Among the entries below, extract exactly the lines that run from the one with "Open the Windows Start menu" through the one with "Viewport: 1200px width, 593px height.", both ends included.

==*==

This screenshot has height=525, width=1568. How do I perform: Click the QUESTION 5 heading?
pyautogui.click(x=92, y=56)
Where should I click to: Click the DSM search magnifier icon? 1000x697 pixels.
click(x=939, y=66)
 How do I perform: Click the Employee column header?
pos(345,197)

==*==

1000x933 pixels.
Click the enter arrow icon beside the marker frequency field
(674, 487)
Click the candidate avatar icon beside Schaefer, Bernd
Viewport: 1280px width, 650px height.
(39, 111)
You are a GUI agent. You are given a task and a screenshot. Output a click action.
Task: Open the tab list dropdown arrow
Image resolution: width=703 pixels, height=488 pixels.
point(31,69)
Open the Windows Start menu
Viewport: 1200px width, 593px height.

==*==

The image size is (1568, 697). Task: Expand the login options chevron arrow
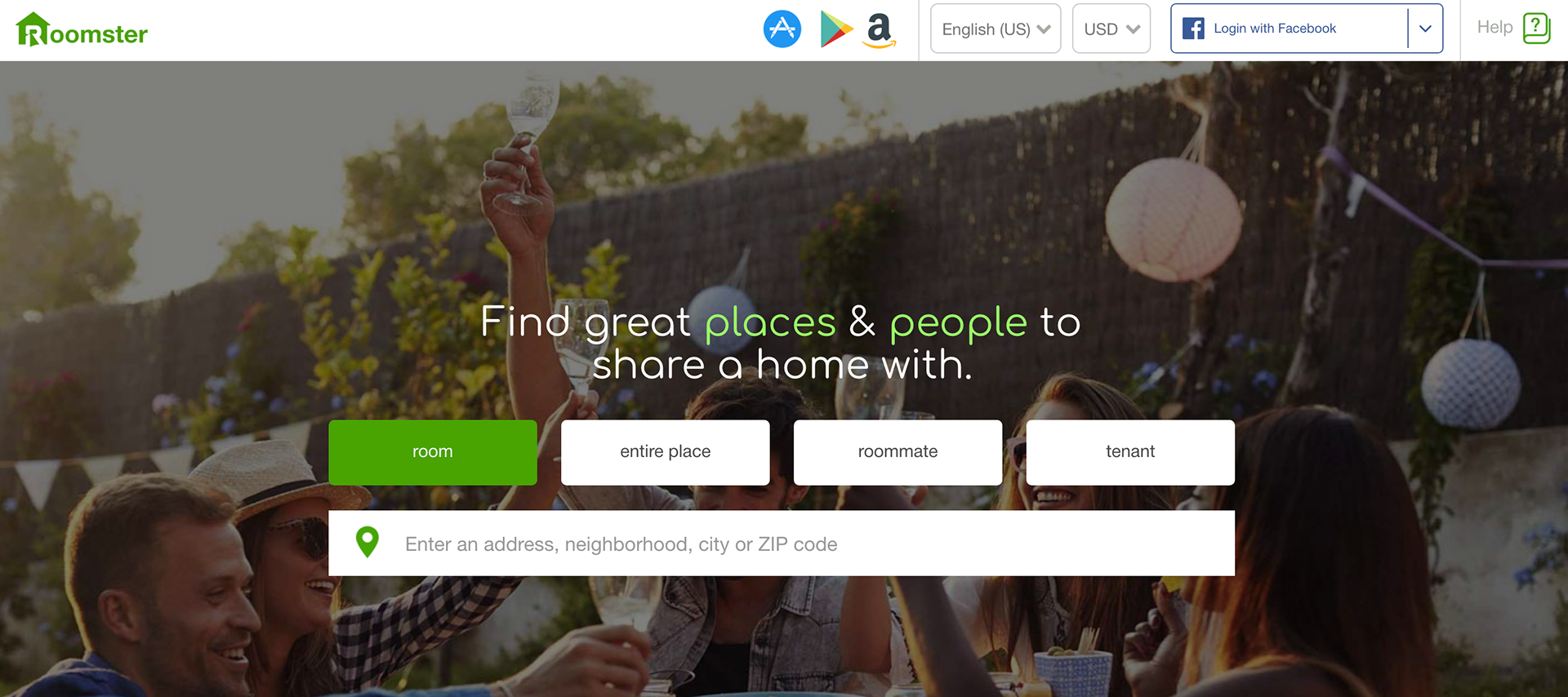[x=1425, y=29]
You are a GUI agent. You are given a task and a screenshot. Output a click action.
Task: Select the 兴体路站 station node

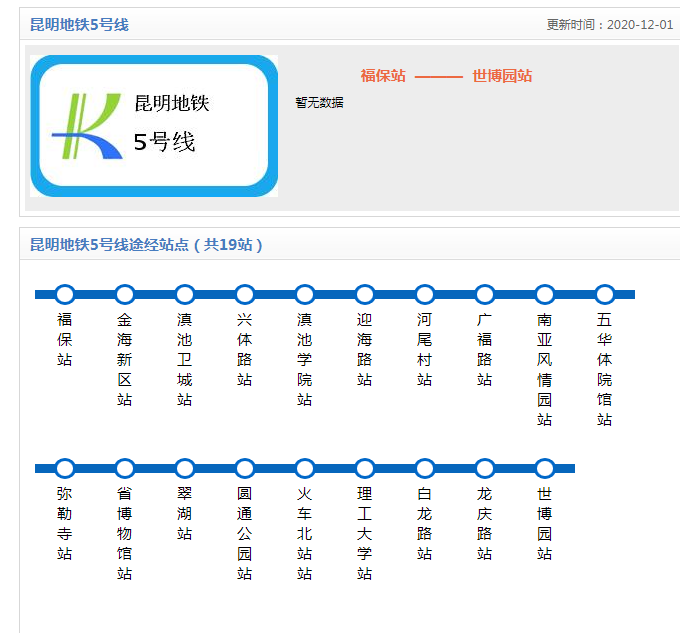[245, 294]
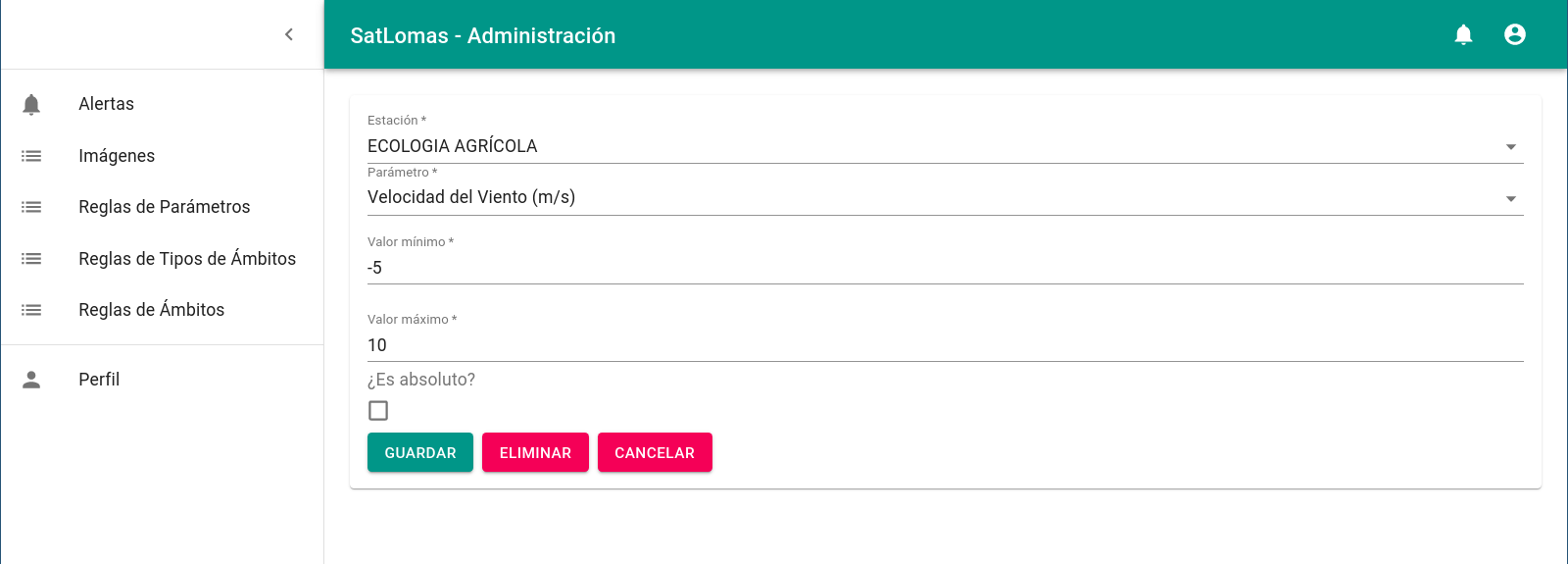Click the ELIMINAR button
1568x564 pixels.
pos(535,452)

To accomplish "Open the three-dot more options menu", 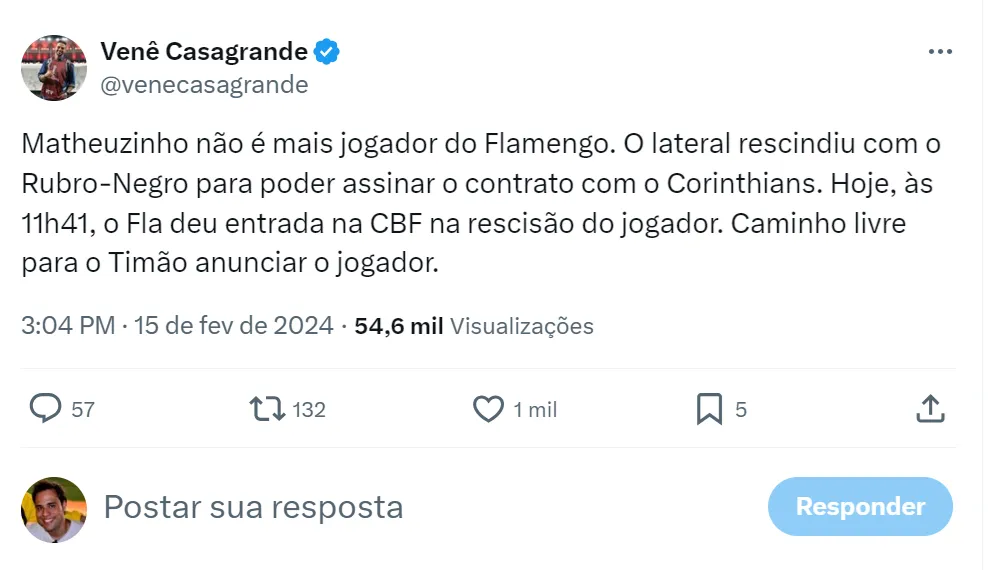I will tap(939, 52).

==*==

Exercise output:
Open the Windows Start menu
Viewport: 1200px width, 593px height.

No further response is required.